If our target rate of N application is 120 lbs/acre, we could feed on one acre of three days.
What if we have a hay that has protein well above the requirement of the animal?
Dry, pregnant beef cow only needs 7-8% CP. Now we are feeding a 14% CP hay so all the excess N is going to come out in the urine.
Now our urinary N rate per ton of feed is about 31 lbs, so we can only feed one day per acre to apply our target rate of 120 lbs/acre.
Now, Spread the Manure and Urine Across Your Pasture
While we would like to think that if we feed hay on our pastures, the cows will run all over and poop all across the field, they do not.
When we have measured manure distribution when feeding hay on snow covered ground, we find typically 80% of the manure falls within 15-20 feet of the feed line. Most of the rest is dropped between today’s feeding strip and the stock water. Very little is returned to the pasture at large unless there is residual grass the cattle are picking at.
Based on the premise that most manure falls within 15-20 ft of the feeding line, we can plan our hay distribution accordingly.
Using the 14% CP hay example and needing to cover one acre every day, we plan our daily feeding to cover a strip one half mile long.

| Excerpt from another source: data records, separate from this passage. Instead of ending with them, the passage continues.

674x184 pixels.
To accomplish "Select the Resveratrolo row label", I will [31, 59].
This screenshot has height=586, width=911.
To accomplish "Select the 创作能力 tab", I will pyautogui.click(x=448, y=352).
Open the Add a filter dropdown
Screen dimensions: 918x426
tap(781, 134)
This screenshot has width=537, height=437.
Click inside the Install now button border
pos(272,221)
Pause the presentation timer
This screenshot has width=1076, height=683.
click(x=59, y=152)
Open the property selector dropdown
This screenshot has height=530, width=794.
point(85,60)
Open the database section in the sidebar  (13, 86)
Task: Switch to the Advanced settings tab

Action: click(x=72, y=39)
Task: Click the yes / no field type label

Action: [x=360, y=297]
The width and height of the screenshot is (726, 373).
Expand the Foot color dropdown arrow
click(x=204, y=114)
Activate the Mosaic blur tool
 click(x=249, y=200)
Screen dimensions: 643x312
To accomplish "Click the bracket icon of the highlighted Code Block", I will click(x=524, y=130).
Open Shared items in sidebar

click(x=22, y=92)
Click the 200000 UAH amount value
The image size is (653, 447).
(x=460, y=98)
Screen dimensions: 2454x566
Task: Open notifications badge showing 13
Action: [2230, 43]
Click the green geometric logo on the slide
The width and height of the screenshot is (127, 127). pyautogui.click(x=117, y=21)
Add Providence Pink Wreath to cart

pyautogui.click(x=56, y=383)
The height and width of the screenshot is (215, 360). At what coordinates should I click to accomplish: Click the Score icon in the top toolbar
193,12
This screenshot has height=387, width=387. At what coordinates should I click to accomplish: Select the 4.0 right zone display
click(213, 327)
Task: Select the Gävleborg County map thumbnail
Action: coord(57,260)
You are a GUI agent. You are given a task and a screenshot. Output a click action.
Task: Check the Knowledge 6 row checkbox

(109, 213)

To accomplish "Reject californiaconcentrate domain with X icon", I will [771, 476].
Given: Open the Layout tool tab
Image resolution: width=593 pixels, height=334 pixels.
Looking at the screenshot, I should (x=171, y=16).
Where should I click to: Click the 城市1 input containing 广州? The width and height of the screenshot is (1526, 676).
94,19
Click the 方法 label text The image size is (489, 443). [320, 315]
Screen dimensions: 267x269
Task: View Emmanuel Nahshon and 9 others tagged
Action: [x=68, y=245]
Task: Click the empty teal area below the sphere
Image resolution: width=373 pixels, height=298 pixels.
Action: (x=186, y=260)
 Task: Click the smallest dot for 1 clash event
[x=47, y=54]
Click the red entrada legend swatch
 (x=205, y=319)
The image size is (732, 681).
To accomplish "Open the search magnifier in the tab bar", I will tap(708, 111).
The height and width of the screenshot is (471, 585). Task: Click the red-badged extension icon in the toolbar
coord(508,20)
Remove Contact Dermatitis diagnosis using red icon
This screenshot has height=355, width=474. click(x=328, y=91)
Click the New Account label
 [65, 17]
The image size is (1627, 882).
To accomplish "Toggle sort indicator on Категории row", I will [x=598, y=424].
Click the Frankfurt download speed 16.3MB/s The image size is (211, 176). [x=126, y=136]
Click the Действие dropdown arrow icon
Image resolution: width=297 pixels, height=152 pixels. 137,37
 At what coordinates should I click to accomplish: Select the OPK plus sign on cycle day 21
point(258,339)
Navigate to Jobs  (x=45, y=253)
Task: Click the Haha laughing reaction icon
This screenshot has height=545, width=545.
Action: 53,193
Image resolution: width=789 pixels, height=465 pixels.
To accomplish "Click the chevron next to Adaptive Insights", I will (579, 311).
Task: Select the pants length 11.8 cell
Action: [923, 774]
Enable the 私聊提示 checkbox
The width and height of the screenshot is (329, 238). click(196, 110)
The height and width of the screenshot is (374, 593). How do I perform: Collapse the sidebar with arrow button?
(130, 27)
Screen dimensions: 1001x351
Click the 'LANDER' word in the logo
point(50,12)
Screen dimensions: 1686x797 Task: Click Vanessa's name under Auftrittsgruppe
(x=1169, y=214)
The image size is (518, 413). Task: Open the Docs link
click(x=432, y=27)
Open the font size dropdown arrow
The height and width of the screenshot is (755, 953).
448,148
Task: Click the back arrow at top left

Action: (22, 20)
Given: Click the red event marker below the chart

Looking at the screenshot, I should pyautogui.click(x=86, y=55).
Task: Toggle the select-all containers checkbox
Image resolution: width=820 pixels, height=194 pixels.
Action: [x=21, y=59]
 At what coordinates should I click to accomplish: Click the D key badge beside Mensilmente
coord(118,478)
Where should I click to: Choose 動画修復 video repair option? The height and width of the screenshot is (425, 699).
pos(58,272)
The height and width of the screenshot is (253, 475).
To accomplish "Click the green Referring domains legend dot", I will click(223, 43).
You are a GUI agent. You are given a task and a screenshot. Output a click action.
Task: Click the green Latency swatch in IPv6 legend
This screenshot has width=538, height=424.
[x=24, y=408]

In this example, we would feed for 80 days on an 80 acre field to fully fertilize that pasture at 120 lbs N/acre.
It will take a few tries to figure out how fast to drive your pickup to unroll hay or how thick to make your flakes off the big square bales or the windrow width coming out of the bale processor.
The point is you can get a lot more fertility value out of the hay you are feeding if you approach that daily chore with a firm objective in mind.
Jim,
Does the hay lose its “N” over time. If you have surplus hay from say a year ago, does it still provide the same level of nitrogen as when it was balled, if not approximately how much does it loose over time? Are there still benefits of spreading it out in your pasture.
Hi Don,
Protein is fairly stable in stored hay so you will have about the same N content in hay a few years old compared to fresh hay. I
If the hay actually molds, there will be somewhat more N loss.